A seed is the ultimate beginning. It is an act of faith to expect something so small and dry to grow when buried in soil. Contemplating this miracle is what keeps many die-hard gardeners sane as they await spring.
Some gardeners just can't wait: They get a head start on spring by starting seeds indoors.
There are advantages to indoor planting.
For starters, vigorous transplants usually produce an earlier bloom and harvest. You can grow unusual or rare varieties unavailable as seedlings at garden centers. And with the cost of plants increasing, you save money by starting your own.
If you grow your own, transplants will probably be disease-free.
Raising healthy plants from seeds takes planning and ideal conditions. Timing is vital.
"Six weeks is normal seed time," said Clyde Lester, horticultural consultant and retired director of the University of Georgia Extension office in Richmond County. "You always want to put the seed of your transplant in the pot six weeks before you put them outside."
Frost-hardy plants should be planted outside as soon as possible. Other plants should be moved outside the second week of April. Start seeds by Feb. 26 for transplanting then.
If seeded too early, plants will outgrow their containers before it is time to plant them outside. Those started too late will be small and require pampering to survive in the garden.
Almost any type of small container will be sufficient, including yogurt containers, foam cups, take-out containers and seed flats. Mr. Lester recommends peat pots. Seedlings grown in peat pots require no repotting because they can be planted in the cups. For a bonus, the peat pot feeds the young plant as it degrades.
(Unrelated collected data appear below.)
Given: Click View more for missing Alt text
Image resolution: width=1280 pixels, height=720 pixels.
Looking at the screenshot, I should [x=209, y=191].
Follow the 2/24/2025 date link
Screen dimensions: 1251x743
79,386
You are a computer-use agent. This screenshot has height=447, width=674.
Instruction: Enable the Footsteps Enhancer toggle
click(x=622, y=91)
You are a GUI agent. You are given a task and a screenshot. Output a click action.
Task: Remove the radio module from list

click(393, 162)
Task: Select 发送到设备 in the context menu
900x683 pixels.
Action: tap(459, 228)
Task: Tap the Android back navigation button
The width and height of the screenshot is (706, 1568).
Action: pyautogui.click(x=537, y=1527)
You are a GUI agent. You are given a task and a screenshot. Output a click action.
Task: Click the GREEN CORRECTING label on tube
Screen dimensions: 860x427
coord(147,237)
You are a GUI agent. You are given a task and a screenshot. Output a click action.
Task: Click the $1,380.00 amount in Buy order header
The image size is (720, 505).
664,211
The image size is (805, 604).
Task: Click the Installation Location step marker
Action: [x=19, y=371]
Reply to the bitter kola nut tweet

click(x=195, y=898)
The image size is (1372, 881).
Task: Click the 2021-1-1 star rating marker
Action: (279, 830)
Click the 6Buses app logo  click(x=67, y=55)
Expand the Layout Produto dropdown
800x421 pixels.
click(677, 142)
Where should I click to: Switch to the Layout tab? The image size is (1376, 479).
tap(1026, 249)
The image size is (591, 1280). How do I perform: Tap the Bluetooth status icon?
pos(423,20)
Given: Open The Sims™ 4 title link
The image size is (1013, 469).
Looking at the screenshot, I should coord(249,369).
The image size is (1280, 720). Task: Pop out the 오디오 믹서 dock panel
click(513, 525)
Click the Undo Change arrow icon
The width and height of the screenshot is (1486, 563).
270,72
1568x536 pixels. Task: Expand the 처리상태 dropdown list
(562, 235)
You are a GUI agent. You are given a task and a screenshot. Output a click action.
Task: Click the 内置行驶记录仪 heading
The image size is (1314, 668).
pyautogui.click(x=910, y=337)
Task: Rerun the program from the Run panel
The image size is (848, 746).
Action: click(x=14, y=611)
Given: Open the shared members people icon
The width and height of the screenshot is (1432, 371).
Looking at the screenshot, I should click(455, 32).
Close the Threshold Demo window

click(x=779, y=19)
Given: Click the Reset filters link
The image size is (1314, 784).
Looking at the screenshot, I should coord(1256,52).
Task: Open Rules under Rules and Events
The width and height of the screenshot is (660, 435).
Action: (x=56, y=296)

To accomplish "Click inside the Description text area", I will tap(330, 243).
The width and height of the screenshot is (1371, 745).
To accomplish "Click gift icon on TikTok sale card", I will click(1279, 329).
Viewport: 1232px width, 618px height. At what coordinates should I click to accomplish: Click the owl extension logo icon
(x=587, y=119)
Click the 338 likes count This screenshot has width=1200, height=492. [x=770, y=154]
You'll need to punch a hole in the bottom of yogurt containers or cups to ensure proper drainage.
Use a commercial seed-starting mix because they are lightweight, sterile and drain well. You can mix your own by combining one part each of vermiculite, perlite and sphagnum peat moss or potting soil.
The planting medium consists of four parts soil to one part water. Mix in a separate container until it is evenly moist, not soggy. Because the soil is lightweight, it will float away if it is mixed in the planting container, Mr. Lester said.
Check the seed pack to find out how deep to plant the seeds. Usually, you sow a seed at a depth two to three times its thickness. Tiny seeds or those needing light to germinate should be surface-sown by pressing them into the medium surface.
Mr. Lester recommends sowing two seeds per pot and thinning, or pinching off, the weaker of the two after they sprout. Attempting to separate seedlings can damage tender roots, which may be entangled.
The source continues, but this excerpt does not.